By the way, at least one of the sites pirating ASHFALL is charging for it. If you pay anything less than Amazon's price for ASHFALL, currently $8.98, I don't get even a penny.





post signature

13 comments:

  1. Great post! May I repost to my blog(linking back to you)

    ReplyDelete
  2. Sure, Sherry, I don't mind. I'd really appreciate it if you included the cover of ASHFALL :). Thanks!

    ReplyDelete
  3. That sucks. I can understand doing a promo and having it free for a short time, but other than that, no way. And this guy didn't ask for your permission and he's probbaly getting a kickback on the site somehow. Darn pirates always ruin everything.

    ReplyDelete
  4. Mike, I'm right there with ya. If any author chooses to give his books away, that's his choice. The key is choice. If I choose to give away the ice cream I make in hopes of building my business, that's my decision. If someone takes my ice cream without permission, that's stealing.

    ReplyDelete
  5. Awesome article and great points. I'm a little more upset by the idiot who thinks he can sell your book and make money on it than by the idiot who pirates it out for free.

    ReplyDelete
  6. That's dreadful. I recently started a page for my blog on facebook and started trawling through interesting pages that relate to what I do, I stumbled on a "bookclub" with over 900 followers who were uploading about 8 books a day to their 'library' and people who liked their page needed only to e-mail the page administrator to get access to the free books. I contacted a couple of the affected authors and the page immediately disappeared, but I'm sure the library still exists. I've heard the Cory D excuse more times than I would have believed this time just four years ago. Something's certainly changed in our culture. Your post has come at a time when many authors have felt the need to speak up about e-piracy (yours is the third in less than a month that I've come across). What gets me is people purport to be fans, but if they're short on cash and are fans they should be checking out second-hand book shops or visiting their library.

    ReplyDelete
  7. Great article. Many folks who would never pirate music will happily do so on ebooks - which I don't really get. My public library has a great ebook selection - why pirate when I can request a book through them if I don't have the cash to buy that week. I do love when authors post sneak peeks or sample chapters because it helps me learn about new (to me) authors.

    ReplyDelete
  8. Great point, Ali. I have free samples of both my books on my website, mikemullinauthor.com. And I've given explicit permission to share those samples as widely as you wish, so long as you don't charge anyone anything to access them.

    ReplyDelete
  9. This is kind of assuming no one has a moral compass and feels entitled to have books for free. Most people don't feel that way since books are still being purchased despite how easy it is to pirate them these days. I could do it, too, but I don't. Why? Because I'm better than that. I want authors to get paid for a book I loved and I guilt when I do something I know is immoral.

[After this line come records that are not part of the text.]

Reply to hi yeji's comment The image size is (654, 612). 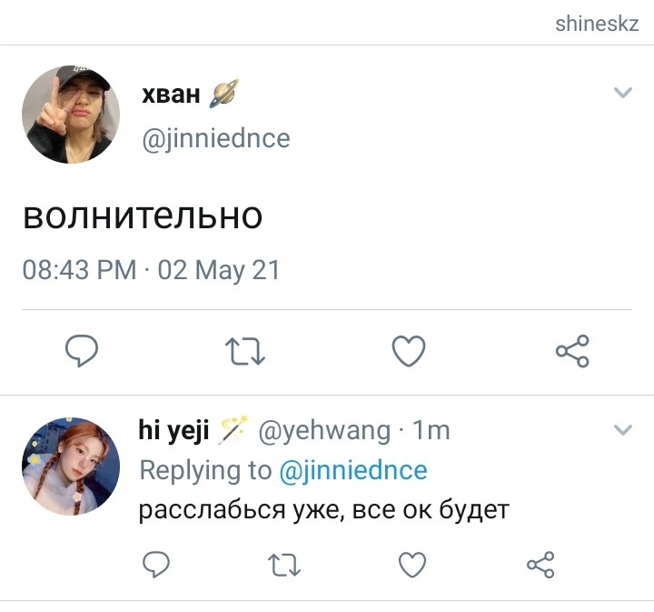(x=156, y=565)
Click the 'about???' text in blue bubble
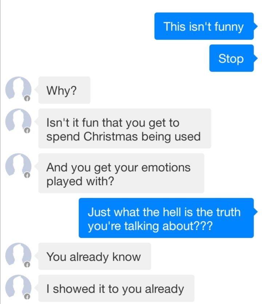Viewport: 262px width, 304px height. [187, 226]
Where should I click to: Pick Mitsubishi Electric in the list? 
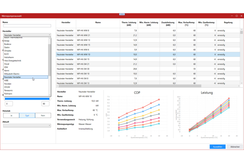pyautogui.click(x=12, y=74)
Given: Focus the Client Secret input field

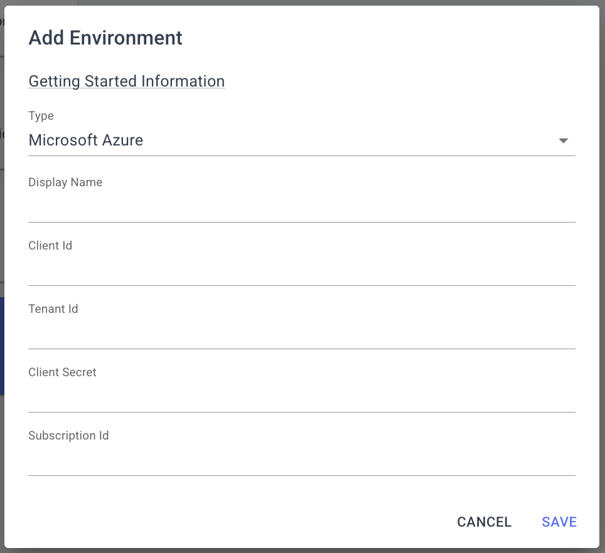Looking at the screenshot, I should (x=302, y=398).
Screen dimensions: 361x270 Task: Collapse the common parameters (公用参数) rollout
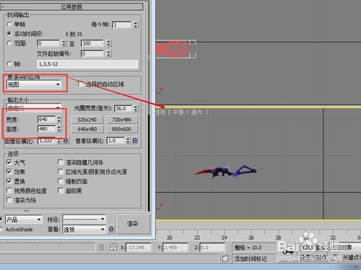(x=71, y=6)
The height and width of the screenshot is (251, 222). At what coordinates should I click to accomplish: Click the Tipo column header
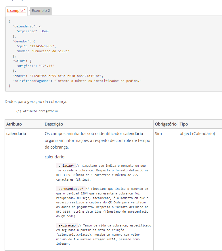pos(184,124)
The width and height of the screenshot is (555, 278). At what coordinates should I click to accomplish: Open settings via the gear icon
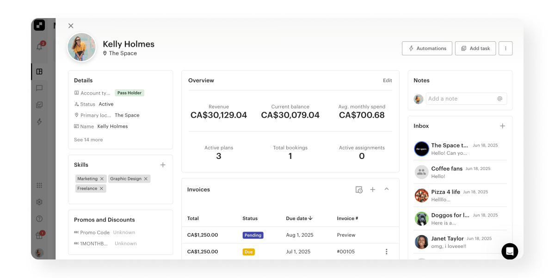(x=39, y=202)
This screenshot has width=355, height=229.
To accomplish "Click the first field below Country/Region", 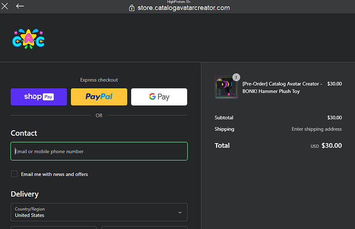I will click(x=54, y=227).
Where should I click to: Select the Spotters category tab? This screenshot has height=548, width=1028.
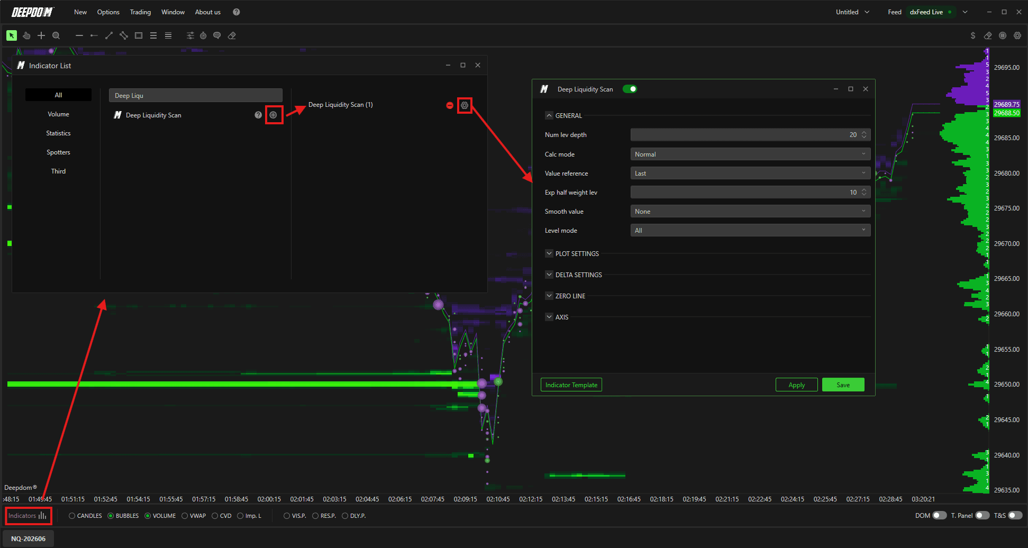[x=58, y=152]
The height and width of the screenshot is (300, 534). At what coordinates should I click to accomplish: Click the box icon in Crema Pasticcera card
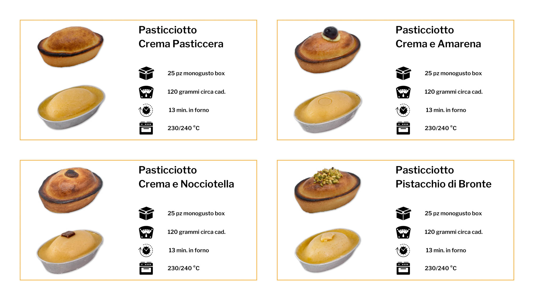pyautogui.click(x=146, y=73)

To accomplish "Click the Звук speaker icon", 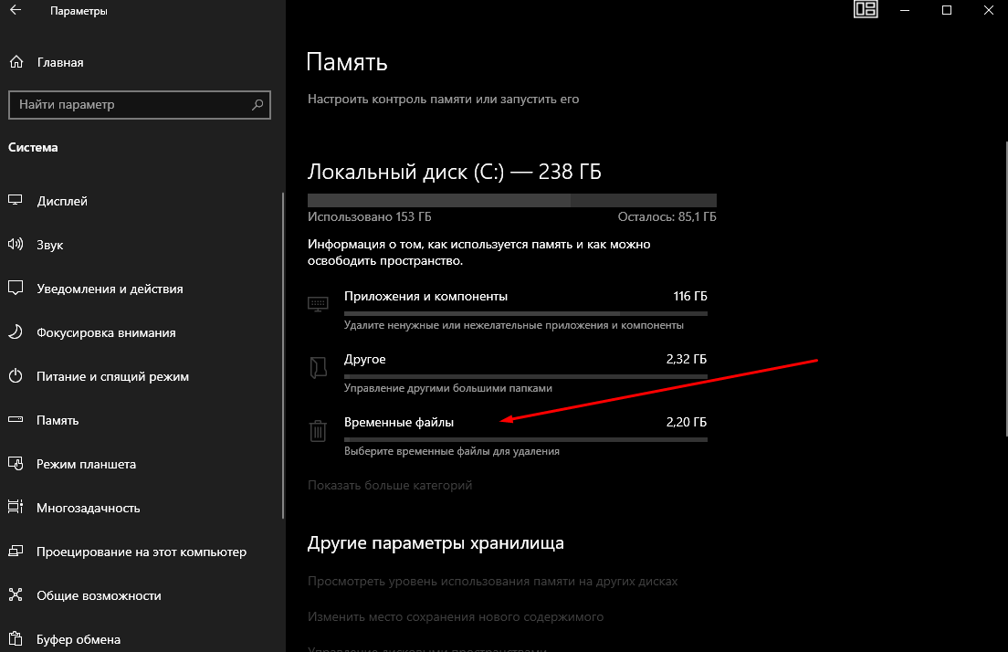I will click(16, 245).
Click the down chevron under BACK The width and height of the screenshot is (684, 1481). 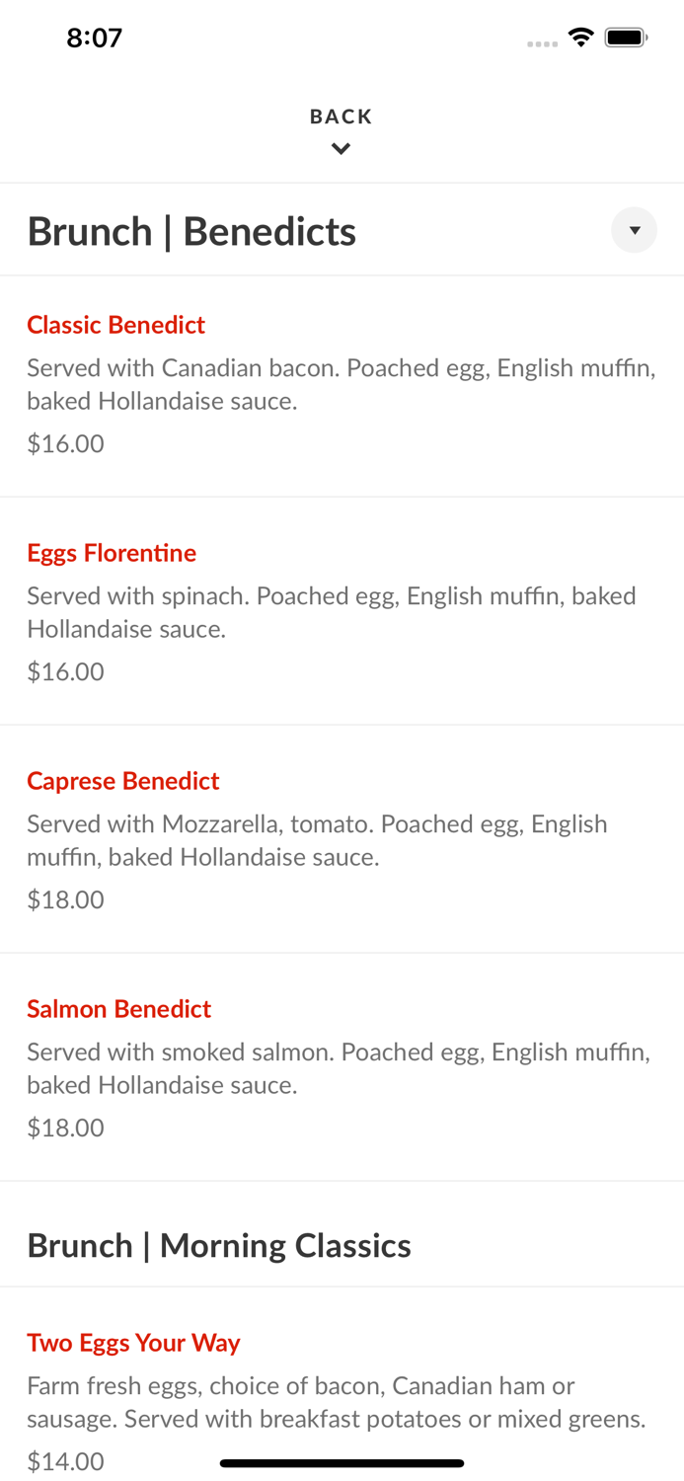click(x=341, y=149)
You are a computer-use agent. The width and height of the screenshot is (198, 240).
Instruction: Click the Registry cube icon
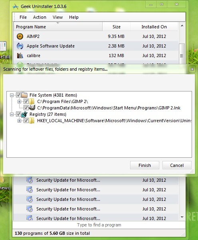(24, 114)
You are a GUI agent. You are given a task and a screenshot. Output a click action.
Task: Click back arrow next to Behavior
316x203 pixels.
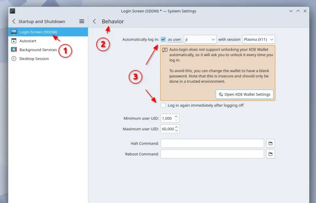pos(94,21)
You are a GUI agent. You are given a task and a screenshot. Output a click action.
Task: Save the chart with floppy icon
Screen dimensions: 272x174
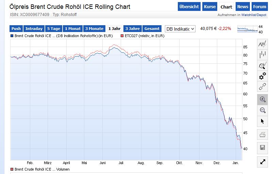coord(262,147)
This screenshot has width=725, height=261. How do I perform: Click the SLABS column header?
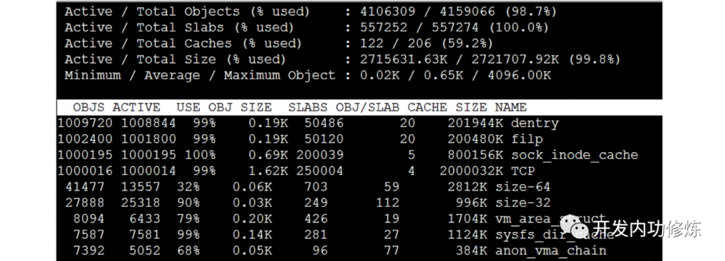pos(308,107)
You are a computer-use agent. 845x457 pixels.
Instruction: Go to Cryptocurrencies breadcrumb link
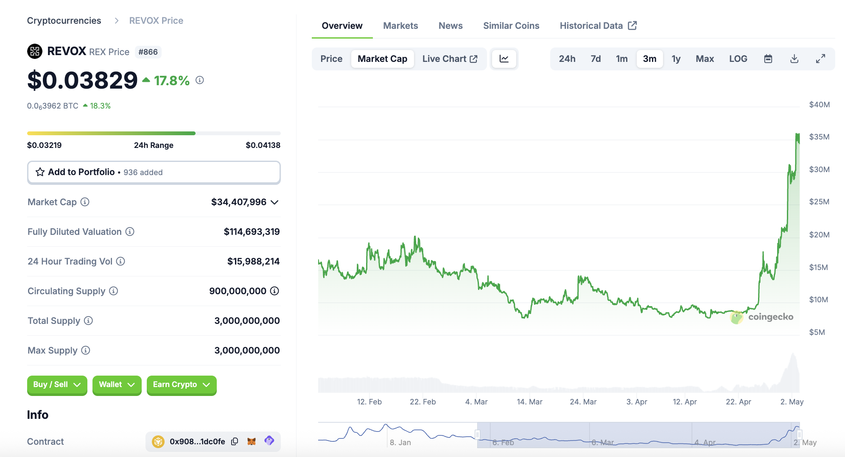click(x=64, y=21)
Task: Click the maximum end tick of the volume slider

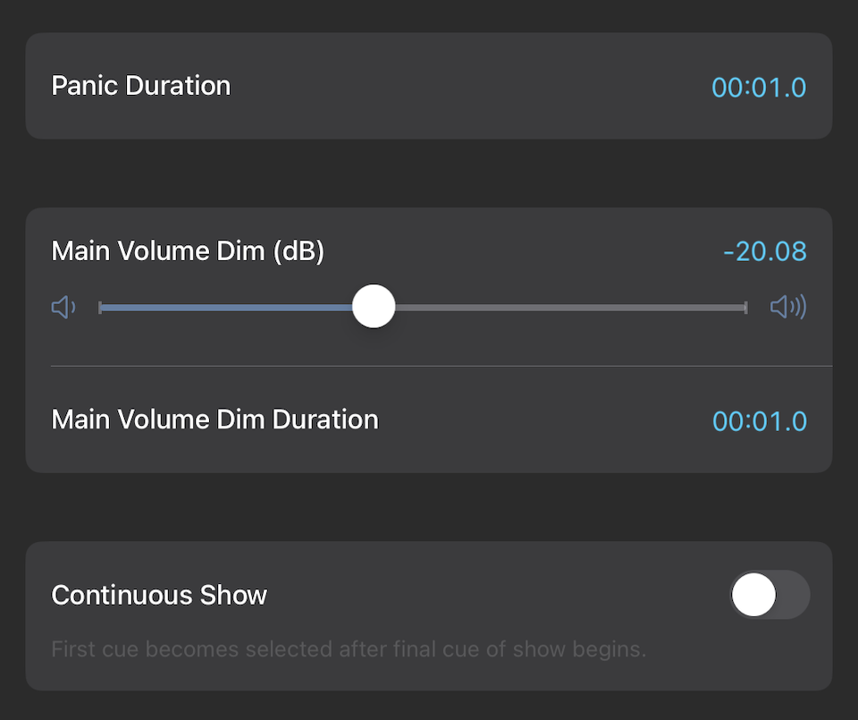Action: [745, 308]
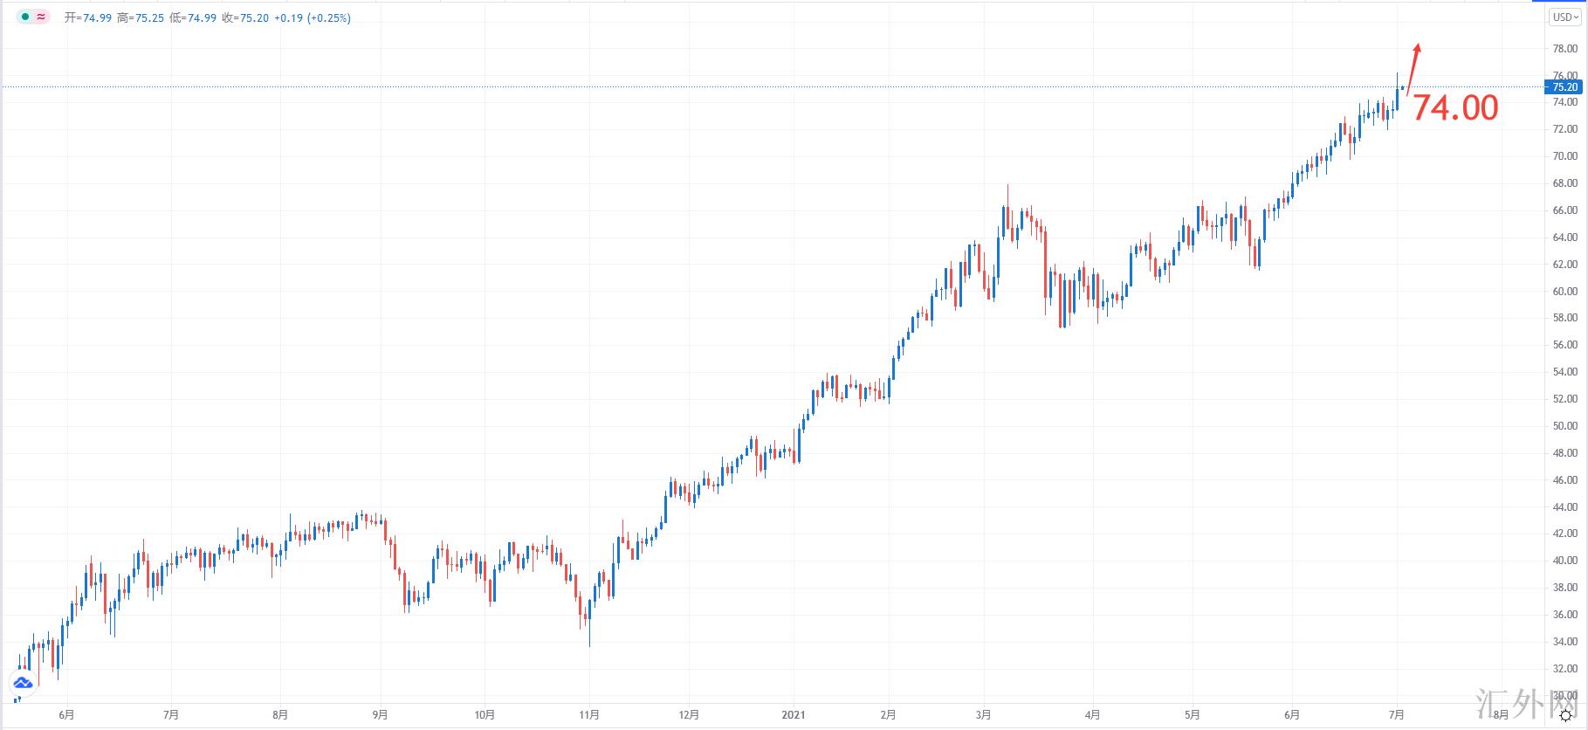Click the green market status dot
1588x730 pixels.
pos(25,17)
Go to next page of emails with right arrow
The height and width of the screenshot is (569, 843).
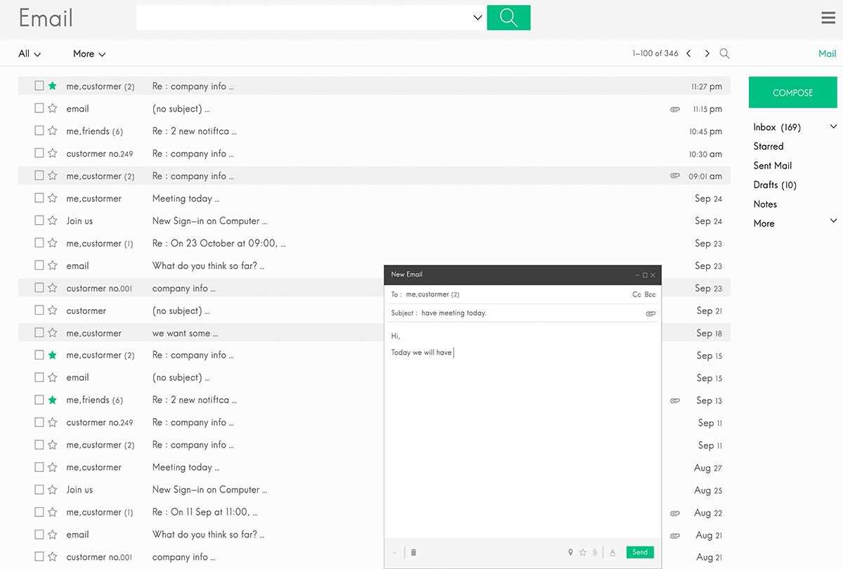point(707,53)
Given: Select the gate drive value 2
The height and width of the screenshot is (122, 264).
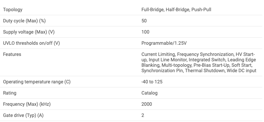Looking at the screenshot, I should pos(143,115).
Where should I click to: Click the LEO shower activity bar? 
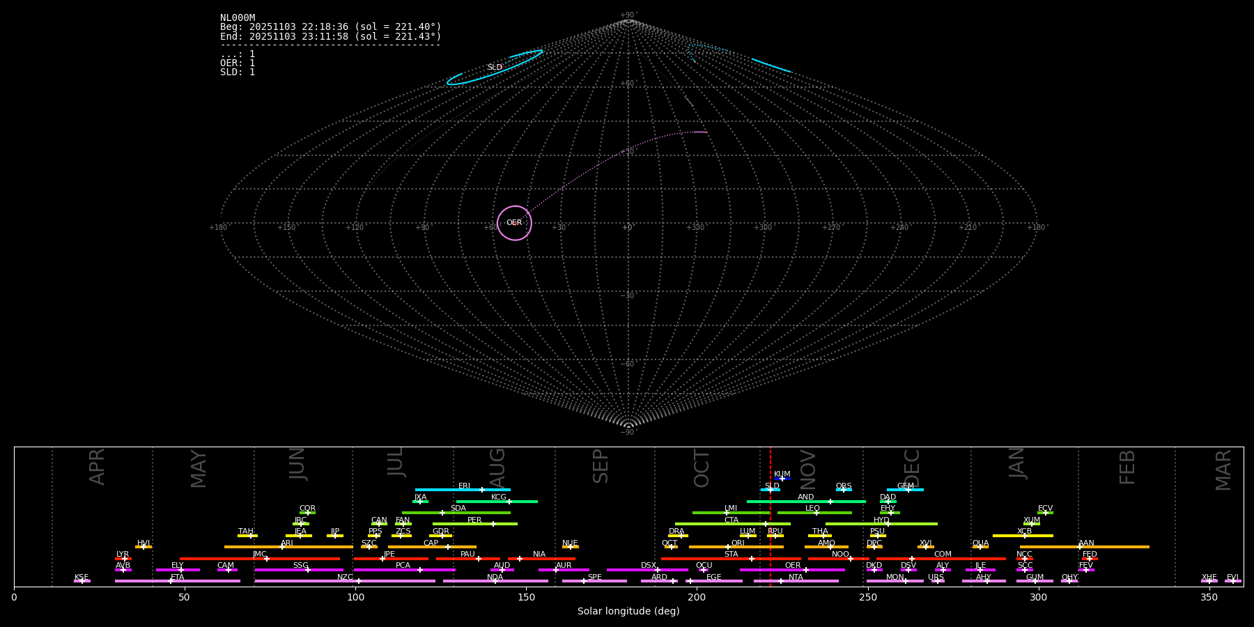(x=814, y=513)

    Plenty of people have high enough morals to never get their books illegally. I think we need to have some faith in humanity because there are still some good people out there.

    ReplyDelete
  10. Great point, Cathy. You're absolutely right. I'm incredibly pessimistic about the human race. In my defense, there is some evidence to back my pessimism--we'll sell others into slavery, massacre Jews, or wreck our planet if that happens to be the social norm. What's a little ebook piracy next to that? I do hope your higher opinion of human morality proves to be correct, though.

    ReplyDelete
  11. Nicely written post! May I repost to my own blog(linking back to yours) and include your book cover and some links where people can BUY your books?

    ReplyDelete
  12. Sure, Sherry, please do. Thanks!